Typical insurance plans: Medicare Supplement, Medicare Advantage and employer group plans. Original Medicare A and B coverage works differently for each policy type.
Medicare Supplement – When a person starts Medicare, typically at age 65 and enrolls in a Medicare Supplement (Medigap) policy, the arrangement is; Original Medicare is considered “primary” coverage and the Medicare Supplement is “secondary.” What this means is, the primary coverage pays first. For example when a doctor or hospital submits the medical claim, it goes directly to the primary coverage first. The Medicare Supplement, or “secondary” coverage is then notified and pays their portion.
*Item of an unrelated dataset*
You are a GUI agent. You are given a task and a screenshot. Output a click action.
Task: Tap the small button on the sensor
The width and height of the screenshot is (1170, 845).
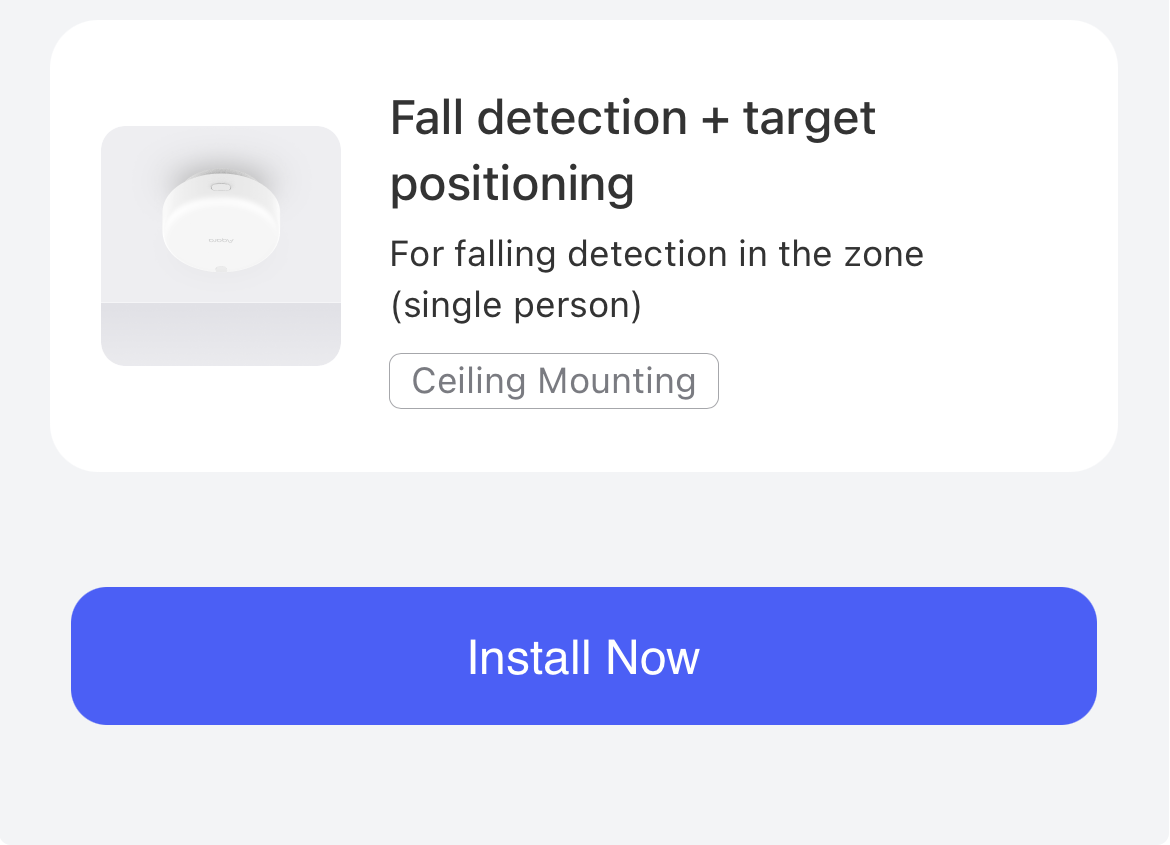[x=221, y=187]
Also, regarding to access to care, since Medicare is “primary” in this example, you follow the Medicare rules with which doctors and hospitals you can use. Medicare allows you to see any Medicare approved doctor anywhere in the U.S. No networks to fuss with.
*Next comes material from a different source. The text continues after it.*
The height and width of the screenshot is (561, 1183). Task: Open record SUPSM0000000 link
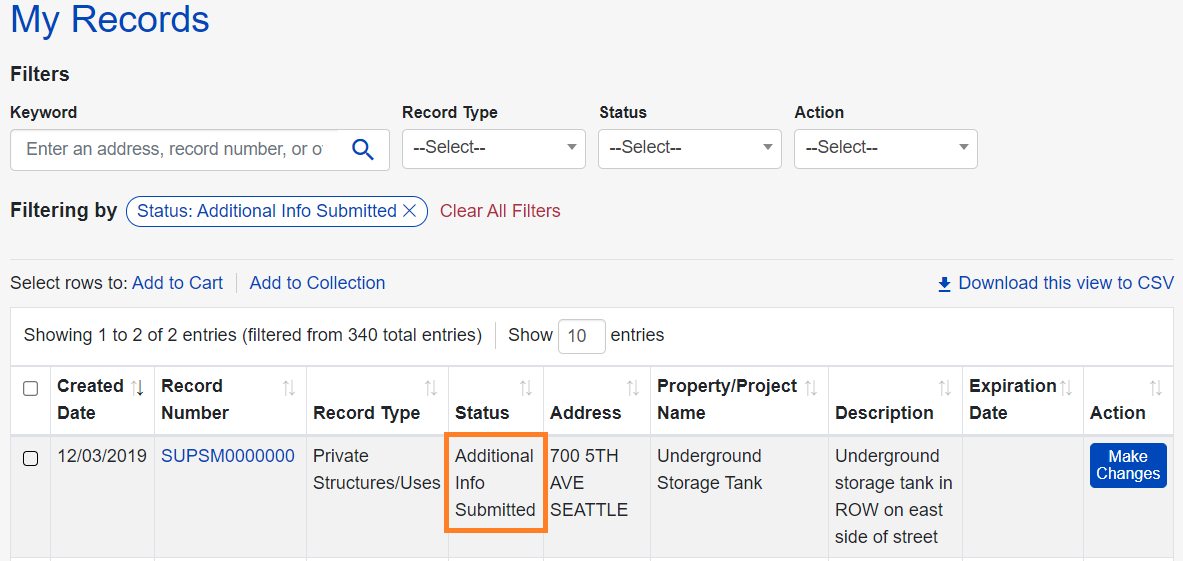[x=228, y=456]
Medicare Advantage Plans which are mostly HMO’s and PPO’s, on the other hand are ‘primary’ coverage and Medicare taking a back seat and not providing much of anything. As the Advantage plan is primary coverage, you must also follow the primary plan rules regarding networks of doctors and hospitals. If it is a HMO style plan, you will need to choose a primary care physician who will organize your care. A PPO style plan will have a network of doctors, specialists and hospitals you are free to move freely within. You can see doctors outside of the PPO network, although your costs will go up significantly.
Employer Plans with 20 or more employees will pay first (primary insurance) with medicare paying second. For amounts not payed by the group health plan, your doctor can submit the claim to Medicare and Medicare will pay based on what the group health carrier paid, and what the group health plan allowed. Employer groups under 20 employees, Medicare will be your “primary” coverage and pay first.
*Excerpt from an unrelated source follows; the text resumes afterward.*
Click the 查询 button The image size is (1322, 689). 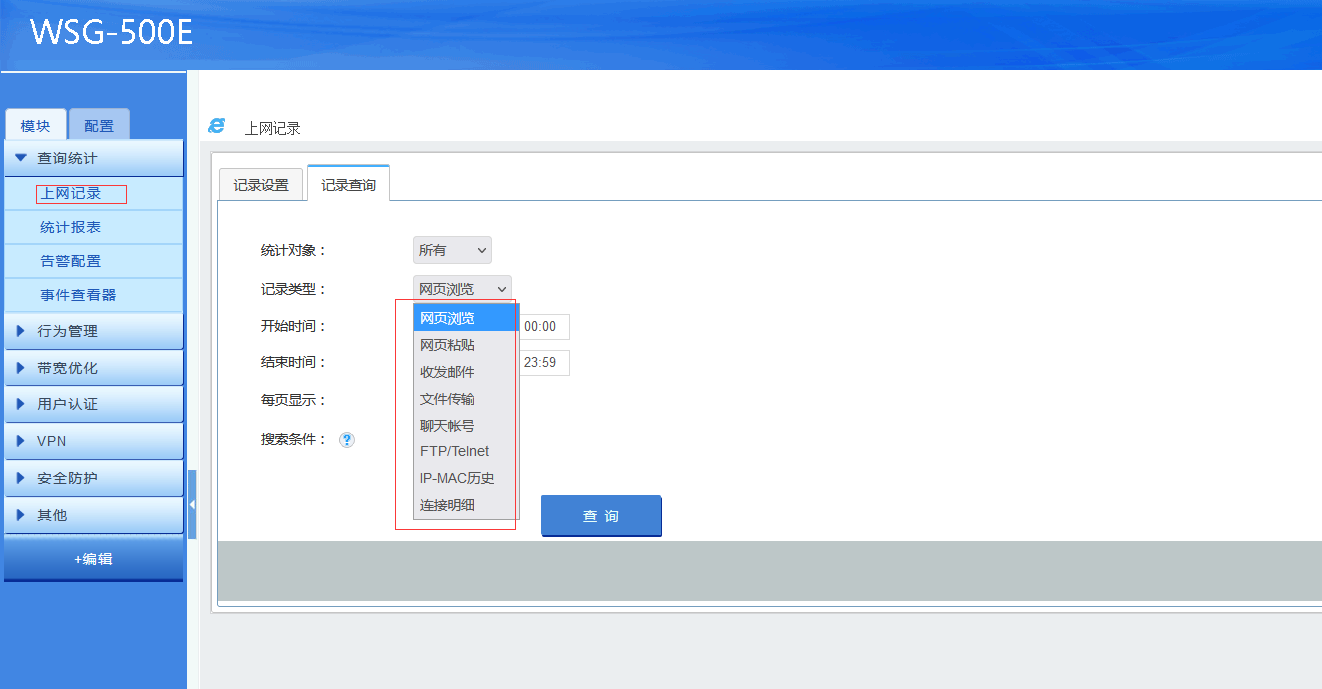601,516
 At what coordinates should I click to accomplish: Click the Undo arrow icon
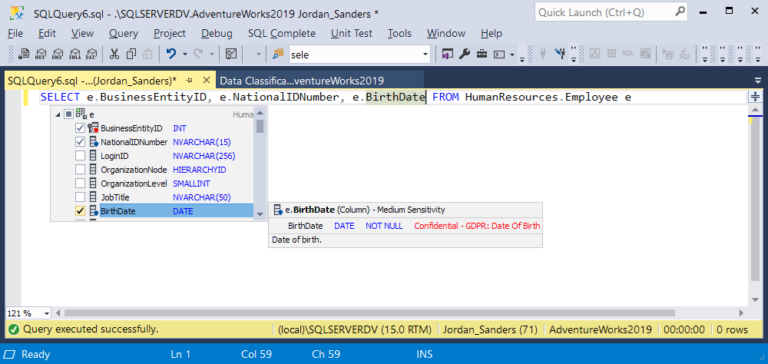pos(171,54)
To learn more about how Medicare coordinates with different types of insurance plans please feel free to call me or email and I’ll be happy to answer all of your questions.
Below are information and recourse links for; Medicare Supplement, Medicare Advantage and Part D Rx plans.
Open Enrollment Guidelines:
When enrolling in a Medicare Supplement, Medicare Advantage or Medicare Part D Rx policy, there are two routes a person usually takes.
- Either the enrollment is guaranteed based on a number of situations such as being new to Medicare or exiting an employer plan, along with many others.
- Or, the applicant must answer all medical history questions along with current and past doctors and prescriptions taken. The company will then review the questions answered and base their approval or decline based on your health status.
The Medicare Supplement industry has certain rules and regulations pertaining to “guarantee-issue” situations and “open-enrollment.”
Medicare Advantage enrollment is typically during the Annual Open Enrollment Period which runs annually from October 15 through December 7. All changes take place on January 1 for the following year.
If you are new to Medicare, you have an open enrollment for each of these policies: Medicare Supplement open enrollment is 6 months from the date your Medicare Part B starts. Medicare Advantage is 3 months and Medicare Part D Rx plans are also 3 month.